Figure 2. Phenotype of TTP^–/– S100A9^–/– mice.

(A) Disease progression of TTP^–/– S100A9^–/– mice versus controls (10 mice per group) is shown by the adapted PASI scores from P1–P9. *P < 0.05; **P < 0.01; ***P < 0.001, Mann-Whitney U test. (B) Photographs and skin sections of TTP^–/– S100A9^–/–, TTP^–/–, S100A9^–/–, and WT mice at day 9 after birth. Sections were stained with H&E or by immunohistochemistry for S100A8 or immunofluorescence for the indicated epidermal differentiation markers or invading T cells (CD3), granulocytes (Gr1), and macrophages (F4/80) (fluorescence, green signal) and Ki67 (fluorescence, red signal).
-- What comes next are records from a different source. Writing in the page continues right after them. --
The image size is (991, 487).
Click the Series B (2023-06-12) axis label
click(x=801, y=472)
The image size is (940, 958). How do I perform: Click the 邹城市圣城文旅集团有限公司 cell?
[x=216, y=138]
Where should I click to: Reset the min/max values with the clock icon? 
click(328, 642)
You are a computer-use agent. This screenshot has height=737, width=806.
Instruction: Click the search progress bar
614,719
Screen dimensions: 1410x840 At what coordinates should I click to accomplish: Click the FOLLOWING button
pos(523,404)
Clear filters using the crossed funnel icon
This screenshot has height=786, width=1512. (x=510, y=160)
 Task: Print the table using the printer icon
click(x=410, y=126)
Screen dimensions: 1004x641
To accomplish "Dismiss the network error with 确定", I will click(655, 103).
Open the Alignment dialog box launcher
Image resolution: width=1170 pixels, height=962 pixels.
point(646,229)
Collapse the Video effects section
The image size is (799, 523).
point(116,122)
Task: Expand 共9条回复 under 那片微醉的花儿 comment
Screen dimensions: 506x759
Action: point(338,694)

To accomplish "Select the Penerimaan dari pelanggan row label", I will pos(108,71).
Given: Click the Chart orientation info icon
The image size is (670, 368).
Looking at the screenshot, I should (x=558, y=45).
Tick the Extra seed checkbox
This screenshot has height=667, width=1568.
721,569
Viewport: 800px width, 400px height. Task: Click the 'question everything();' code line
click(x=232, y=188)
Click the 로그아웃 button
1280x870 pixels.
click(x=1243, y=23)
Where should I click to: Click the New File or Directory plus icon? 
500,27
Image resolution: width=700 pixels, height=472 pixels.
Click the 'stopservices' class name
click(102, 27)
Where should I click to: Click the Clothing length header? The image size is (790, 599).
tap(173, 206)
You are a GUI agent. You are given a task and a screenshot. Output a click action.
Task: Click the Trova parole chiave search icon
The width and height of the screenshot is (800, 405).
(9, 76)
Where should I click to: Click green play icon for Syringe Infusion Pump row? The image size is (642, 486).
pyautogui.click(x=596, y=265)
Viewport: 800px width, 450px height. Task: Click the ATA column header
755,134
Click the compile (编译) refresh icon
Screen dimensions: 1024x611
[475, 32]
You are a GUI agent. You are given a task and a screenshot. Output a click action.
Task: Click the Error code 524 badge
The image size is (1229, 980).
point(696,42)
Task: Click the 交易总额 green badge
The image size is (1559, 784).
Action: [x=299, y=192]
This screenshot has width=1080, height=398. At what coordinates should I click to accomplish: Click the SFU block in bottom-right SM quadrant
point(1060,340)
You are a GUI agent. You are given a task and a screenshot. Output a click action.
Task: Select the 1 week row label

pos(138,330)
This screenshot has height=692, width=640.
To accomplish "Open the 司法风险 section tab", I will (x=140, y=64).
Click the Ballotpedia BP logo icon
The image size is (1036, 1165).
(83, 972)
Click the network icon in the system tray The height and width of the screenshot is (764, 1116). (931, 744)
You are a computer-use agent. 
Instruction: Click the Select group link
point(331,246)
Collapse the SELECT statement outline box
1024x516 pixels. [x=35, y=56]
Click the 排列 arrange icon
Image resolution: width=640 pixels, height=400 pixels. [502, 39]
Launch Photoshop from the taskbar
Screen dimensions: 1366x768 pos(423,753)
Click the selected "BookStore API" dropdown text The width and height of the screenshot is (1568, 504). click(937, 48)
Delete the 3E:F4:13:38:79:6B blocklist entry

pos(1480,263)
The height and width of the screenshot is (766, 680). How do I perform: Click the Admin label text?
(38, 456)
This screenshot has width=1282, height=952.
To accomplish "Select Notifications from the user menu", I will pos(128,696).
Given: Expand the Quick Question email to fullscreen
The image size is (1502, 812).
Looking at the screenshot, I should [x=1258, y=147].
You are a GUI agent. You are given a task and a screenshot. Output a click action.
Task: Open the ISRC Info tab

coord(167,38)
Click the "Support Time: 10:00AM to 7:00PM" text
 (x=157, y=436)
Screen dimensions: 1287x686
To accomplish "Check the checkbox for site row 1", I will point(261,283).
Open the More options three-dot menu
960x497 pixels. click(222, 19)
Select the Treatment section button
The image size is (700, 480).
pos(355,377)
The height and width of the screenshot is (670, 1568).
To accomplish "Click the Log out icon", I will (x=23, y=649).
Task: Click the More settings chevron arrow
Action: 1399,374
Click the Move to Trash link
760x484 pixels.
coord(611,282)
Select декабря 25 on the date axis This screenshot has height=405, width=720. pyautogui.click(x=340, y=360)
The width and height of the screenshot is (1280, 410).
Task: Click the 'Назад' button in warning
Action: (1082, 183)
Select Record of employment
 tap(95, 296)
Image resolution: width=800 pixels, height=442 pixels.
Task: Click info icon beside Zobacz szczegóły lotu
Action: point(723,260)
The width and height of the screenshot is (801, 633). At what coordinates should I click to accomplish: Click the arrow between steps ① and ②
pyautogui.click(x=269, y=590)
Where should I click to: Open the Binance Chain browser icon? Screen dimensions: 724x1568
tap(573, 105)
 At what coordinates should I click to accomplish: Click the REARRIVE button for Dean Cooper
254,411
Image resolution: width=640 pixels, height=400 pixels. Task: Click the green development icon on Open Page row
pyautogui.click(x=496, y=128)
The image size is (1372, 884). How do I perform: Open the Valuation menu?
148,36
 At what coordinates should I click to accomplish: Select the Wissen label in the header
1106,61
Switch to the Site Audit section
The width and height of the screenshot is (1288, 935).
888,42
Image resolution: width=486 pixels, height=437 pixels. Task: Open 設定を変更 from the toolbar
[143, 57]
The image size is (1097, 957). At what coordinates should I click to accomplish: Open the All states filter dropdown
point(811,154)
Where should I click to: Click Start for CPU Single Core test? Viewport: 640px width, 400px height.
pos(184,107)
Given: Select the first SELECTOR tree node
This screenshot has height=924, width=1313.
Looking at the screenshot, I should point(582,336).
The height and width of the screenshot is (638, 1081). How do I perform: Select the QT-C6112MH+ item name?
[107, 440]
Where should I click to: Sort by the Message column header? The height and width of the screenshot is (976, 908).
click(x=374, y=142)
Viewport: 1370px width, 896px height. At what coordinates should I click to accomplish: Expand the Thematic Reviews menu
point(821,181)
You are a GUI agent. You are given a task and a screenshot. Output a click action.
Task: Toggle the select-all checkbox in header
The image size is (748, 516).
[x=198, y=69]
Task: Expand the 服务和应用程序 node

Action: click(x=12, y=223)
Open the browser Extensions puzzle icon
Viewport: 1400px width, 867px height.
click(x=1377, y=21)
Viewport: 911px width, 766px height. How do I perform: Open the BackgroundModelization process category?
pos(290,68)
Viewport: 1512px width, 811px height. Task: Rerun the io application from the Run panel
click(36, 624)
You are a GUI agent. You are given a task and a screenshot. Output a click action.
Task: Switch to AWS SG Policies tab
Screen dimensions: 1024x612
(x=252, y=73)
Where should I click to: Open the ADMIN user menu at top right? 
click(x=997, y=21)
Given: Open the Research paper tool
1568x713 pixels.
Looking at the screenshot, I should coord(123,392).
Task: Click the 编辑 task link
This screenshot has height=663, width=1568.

Blue and red counterstaining shows nuclei. Scale bars: 200 μm (H&E); 50 μm (immunostaining). (C) Epidermis thickness was determined for at least 3 sections per mouse and for each section at 3 different sites and at least 5 mice for each group. (D and E) Expression of IFN-γ, IL-6, IL-17, IL-22, IL-23, and IL-36 in the skin of TTP^–/– S100A9^–/– mice at day 9 after birth compared with TTP^–/– and S100A9^–/– mice. The mRNA levels in the skin were measured by qRT-PCR (D) and quantified at the protein level by FACS-based analysis (E) of 3 independent experiments. Data represent mean ± SEM. *P < 0.05; **P < 0.01; ***P < 0.001, 1-way ANOVA (C–E).